Kündigung durch Vernachlässigung

Bei stark vernachlässigten Wohnungen können Mieter fristlos gekündigt werden. Bestätigt hat dies erst kürzlich das Landesgericht Nürnberg-Fürth in einem aktuellen Urteil aus zweiter Instanz.

Im konkreten Fall hatte der Mieter Müllberge und Gerümpel in seiner Wohnung angesammelt und diese unzureichend beheizt. Dies war für die Richter des Landesgerichtes Nürnberg-Fürth in ihrem Urteil am 23. Februar 2017 Grund genug, um eine außerordentliche Kündigung seitens des Vermieters gelten zu lassen.

Der Fall im Detail

Zahlreiche Kündigungsversuche konnten den Mieter nicht dazu bewegen, die Wohnung zu verlassen. Daher leiteten die Vermieter rechtliche Schritte ein und klagten in erster Instanz auf Räumung wegen Vernachlässigung der Wohnung. Bei einem anschließenden Ortstermin bestätigte der zuständige Amtsrichter diese Zustände, nachdem er stark verschmutze, vollgeräumte und unzureichend geheizte Räume vorfand (Az. 1 C 321/15).

Der Mieter akzeptierte diese Entscheidung jedoch nicht und legte Berufung ein.

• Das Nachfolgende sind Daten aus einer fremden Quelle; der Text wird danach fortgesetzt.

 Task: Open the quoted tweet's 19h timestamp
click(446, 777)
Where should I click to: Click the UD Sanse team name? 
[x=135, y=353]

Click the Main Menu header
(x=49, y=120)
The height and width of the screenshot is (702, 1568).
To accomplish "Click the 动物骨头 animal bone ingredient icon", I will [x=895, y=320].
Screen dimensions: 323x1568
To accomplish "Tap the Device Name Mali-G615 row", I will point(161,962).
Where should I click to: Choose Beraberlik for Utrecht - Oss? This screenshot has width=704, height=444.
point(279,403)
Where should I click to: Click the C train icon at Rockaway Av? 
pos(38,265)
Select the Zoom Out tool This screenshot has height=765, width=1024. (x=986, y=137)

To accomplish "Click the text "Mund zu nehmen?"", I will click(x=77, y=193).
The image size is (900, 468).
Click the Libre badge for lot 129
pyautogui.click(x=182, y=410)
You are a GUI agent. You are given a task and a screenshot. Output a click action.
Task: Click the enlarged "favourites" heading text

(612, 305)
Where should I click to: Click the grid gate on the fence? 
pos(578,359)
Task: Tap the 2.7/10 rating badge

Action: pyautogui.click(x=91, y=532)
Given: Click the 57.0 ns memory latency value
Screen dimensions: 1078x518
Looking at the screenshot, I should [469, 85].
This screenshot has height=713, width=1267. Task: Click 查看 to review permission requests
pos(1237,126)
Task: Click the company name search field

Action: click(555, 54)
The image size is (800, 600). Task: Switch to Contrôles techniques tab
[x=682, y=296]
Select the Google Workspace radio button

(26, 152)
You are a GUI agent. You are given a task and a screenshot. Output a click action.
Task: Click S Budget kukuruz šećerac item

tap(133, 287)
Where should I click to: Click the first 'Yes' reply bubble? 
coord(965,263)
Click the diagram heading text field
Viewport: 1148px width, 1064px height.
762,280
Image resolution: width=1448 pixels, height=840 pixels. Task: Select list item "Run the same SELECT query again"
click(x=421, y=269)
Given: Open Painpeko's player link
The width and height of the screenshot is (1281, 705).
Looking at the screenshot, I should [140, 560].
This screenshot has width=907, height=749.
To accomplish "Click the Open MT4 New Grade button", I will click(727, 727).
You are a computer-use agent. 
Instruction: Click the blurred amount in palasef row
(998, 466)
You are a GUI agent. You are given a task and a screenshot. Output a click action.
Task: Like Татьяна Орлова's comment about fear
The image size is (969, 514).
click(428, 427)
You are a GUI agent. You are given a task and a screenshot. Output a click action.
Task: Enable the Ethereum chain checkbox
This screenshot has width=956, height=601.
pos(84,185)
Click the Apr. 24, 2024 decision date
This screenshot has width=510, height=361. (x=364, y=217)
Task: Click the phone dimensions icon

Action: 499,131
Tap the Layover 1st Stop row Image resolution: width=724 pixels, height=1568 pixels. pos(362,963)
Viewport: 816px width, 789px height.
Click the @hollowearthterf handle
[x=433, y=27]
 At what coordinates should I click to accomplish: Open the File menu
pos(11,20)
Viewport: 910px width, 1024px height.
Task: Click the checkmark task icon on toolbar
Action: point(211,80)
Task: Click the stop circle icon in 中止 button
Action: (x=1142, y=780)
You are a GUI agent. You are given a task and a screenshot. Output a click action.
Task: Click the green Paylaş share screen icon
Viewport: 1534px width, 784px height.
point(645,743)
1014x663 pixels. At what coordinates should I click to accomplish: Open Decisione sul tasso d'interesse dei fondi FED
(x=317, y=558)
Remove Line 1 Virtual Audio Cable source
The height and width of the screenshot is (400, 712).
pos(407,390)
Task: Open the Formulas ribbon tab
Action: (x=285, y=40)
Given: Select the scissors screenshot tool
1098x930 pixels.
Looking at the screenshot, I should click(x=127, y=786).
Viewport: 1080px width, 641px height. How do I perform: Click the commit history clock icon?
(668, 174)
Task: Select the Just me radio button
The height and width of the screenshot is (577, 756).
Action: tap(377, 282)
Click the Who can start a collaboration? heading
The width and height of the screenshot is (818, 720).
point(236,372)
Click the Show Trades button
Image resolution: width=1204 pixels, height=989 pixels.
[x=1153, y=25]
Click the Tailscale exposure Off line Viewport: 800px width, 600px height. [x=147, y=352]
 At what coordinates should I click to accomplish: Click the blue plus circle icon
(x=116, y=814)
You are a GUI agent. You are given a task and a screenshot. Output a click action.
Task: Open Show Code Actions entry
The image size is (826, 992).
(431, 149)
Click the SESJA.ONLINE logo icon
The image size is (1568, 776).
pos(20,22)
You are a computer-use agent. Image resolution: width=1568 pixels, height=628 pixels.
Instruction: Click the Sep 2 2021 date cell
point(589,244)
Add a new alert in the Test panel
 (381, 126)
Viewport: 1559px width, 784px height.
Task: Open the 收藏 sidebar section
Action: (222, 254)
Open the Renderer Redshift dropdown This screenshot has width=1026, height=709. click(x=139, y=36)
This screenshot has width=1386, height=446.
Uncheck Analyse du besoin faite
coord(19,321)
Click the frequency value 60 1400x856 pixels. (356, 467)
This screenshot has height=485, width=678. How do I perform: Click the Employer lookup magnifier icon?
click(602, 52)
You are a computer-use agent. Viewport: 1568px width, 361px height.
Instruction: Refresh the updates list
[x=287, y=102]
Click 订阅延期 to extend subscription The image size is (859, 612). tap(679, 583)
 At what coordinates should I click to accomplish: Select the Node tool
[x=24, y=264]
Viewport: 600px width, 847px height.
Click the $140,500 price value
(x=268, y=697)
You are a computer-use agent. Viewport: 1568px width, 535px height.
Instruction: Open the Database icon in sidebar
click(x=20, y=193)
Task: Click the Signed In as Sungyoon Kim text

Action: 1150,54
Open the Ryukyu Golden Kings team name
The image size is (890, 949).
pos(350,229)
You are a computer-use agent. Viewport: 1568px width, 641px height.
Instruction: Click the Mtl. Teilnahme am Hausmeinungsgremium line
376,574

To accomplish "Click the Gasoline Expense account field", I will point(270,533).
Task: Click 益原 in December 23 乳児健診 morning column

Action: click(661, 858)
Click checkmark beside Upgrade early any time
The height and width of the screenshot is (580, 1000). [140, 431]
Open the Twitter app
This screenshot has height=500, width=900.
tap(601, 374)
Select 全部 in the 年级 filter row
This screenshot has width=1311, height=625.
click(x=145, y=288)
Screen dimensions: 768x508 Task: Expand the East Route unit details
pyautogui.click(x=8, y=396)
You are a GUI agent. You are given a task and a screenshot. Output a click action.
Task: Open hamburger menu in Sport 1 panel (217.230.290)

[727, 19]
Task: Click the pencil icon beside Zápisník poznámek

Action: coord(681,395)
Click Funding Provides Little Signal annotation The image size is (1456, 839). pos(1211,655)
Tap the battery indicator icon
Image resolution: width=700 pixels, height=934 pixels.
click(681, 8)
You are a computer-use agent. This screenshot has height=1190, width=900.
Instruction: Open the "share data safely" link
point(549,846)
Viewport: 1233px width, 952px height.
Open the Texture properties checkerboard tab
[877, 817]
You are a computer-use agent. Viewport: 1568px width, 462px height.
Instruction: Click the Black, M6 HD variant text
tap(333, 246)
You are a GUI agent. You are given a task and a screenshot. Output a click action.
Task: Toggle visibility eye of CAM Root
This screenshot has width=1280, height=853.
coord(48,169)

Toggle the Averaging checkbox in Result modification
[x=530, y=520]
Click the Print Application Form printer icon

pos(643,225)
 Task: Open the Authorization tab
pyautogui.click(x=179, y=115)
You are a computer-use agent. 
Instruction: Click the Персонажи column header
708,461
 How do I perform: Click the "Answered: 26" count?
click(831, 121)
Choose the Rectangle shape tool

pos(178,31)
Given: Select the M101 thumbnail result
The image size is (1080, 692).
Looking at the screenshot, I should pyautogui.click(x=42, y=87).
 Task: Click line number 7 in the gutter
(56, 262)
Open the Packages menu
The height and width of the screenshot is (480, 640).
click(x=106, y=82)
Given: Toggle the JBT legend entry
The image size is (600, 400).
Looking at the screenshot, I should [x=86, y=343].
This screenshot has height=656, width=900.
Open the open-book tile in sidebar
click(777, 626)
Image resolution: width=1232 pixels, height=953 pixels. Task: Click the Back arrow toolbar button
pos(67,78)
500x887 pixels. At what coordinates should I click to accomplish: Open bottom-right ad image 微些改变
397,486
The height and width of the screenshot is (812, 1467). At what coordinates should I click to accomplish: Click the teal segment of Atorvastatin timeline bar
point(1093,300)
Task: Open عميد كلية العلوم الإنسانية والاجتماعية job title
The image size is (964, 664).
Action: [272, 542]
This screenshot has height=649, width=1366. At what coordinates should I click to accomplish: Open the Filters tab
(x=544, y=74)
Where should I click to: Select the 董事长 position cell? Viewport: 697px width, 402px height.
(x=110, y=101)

Doch auch in zweiter Instanz wurde die Entscheidung des Ortsrichters bestätigt und darüber hinaus wurde zusätzlich eine außerordentliche Kündigung zugelassen, welche den Vermieter von der ansonsten geltenden dreimonatigen Kündigungsfrist entbindet. Als Grund dafür wurde das erhebliche Risiko einer nachhaltigen Beschädigung der Wohnung genannt.

Die Kündigung aufgrund erheblicher Gefährdung durch Vernachlässigung (§ 543 Abs. 2 Nr. 2 BGB)

Im Allgemeinen muss für solch eine Kündigung die sogenannte „Obhutspflich” verletzt sein. Diese beinhaltet, dass der Mieter alle ihm zumutbaren Maßnahmen ergreifen muss, um der Entstehung von Schäden an der Mietsache vorzubeugen. Der Mieter hat also die Wohnung „pfleglich” zu behandeln. Darunter fällt auch, dass dem Vermieter Mängel und Schäden sofort nach deren Auftreten zu melden sind.

Um fristlos zu kündigen, muss der Mieter seinen Pflichten in gefährdender Weise nicht nachkommen. Dazu gehören beispielsweise:

  • Übermäßige Tierhaltung
  • Überbelegung der Mietsache
  • Herbeiführung einer Brandgefahr
  • Unterlassene Beheizung trotz Frostgefahr
  • Gefährdung der Wohnsubstanz
  • Unzumutbare Belastung der Nachbarschaft durch strenge Gerüche

In jedem Fall muss dem Mieter jedoch die Möglichkeit gegeben werden, nach einer Abmahnung die Schäden zu beheben bzw. sein Verhalten zu ändern. Erst nach Erfolglosigkeit dieser kann eine fristlose Kündigung zulässig sein.